Lux.jl icon indicating copy to clipboard operation
Lux.jl copied to clipboard

Suboptimal GroupNorm Implementation on GPUs

Open avik-pal opened this issue 3 years ago • 3 comments

As observed in https://github.com/SciML/FastDEQ.jl/pull/45#issuecomment-1107662055 we get a 2x speedup by moving from GroupNorm to BatchNorm which uses CUDNN kernels.

avik-pal avatar Apr 24 '22 13:04 avik-pal

cuDNN should support this, so it's mostly a matter of hooking up NNlib + NNlibCUDA (unless you're fine with directly calling the CUDA.jl routines here)

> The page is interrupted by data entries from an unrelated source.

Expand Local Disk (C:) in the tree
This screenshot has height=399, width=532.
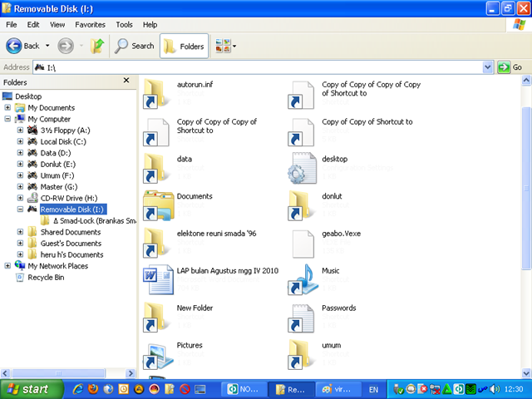coord(20,141)
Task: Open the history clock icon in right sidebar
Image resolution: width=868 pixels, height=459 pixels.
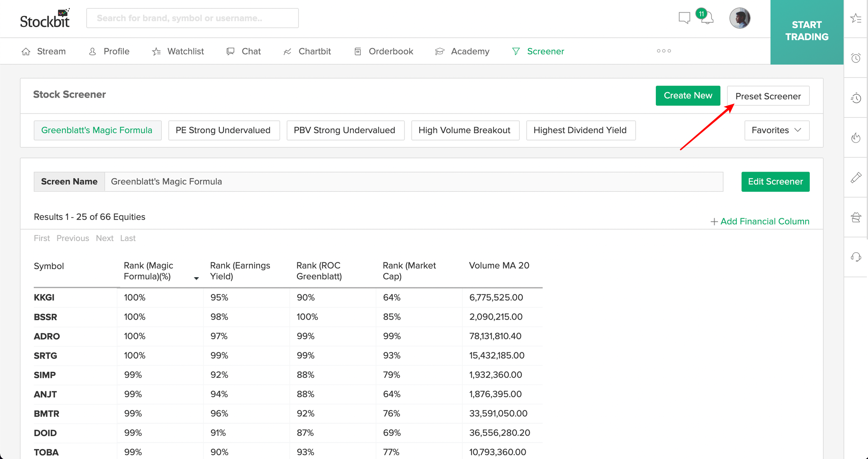Action: (x=856, y=98)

ToucheSir avatar Apr 24 '22 19:04 ToucheSir

Actually I dont think CUDNN supports this (at least could figure it out from its documentation). Pytorch uses its own kernel https://github.com/pytorch/pytorch/blob/35d4a805ebc3b6eca1bafb2d332dffa8d0c1fc54/aten/src/ATen/native/cuda/group_norm_kernel.cu

avik-pal avatar May 27 '22 06:05 avik-pal

I must've hallucinated a mention of groups in the docs for cudnnNormalizationForward* then. The PyTorch kernel is quite a beast, so unless someone's up to the task of translating it I think we're stuck with the slower vectorized variant for now. Ideally we would figure out why https://triton-lang.org/master/getting-started/tutorials/05-layer-norm.html is so fast, tweak it to run groupnorm instead and port it to KernelAbstractions or the like. @vchuravy is KA sufficiently high-level to handle such a translation?

ToucheSir avatar May 27 '22 17:05 ToucheSir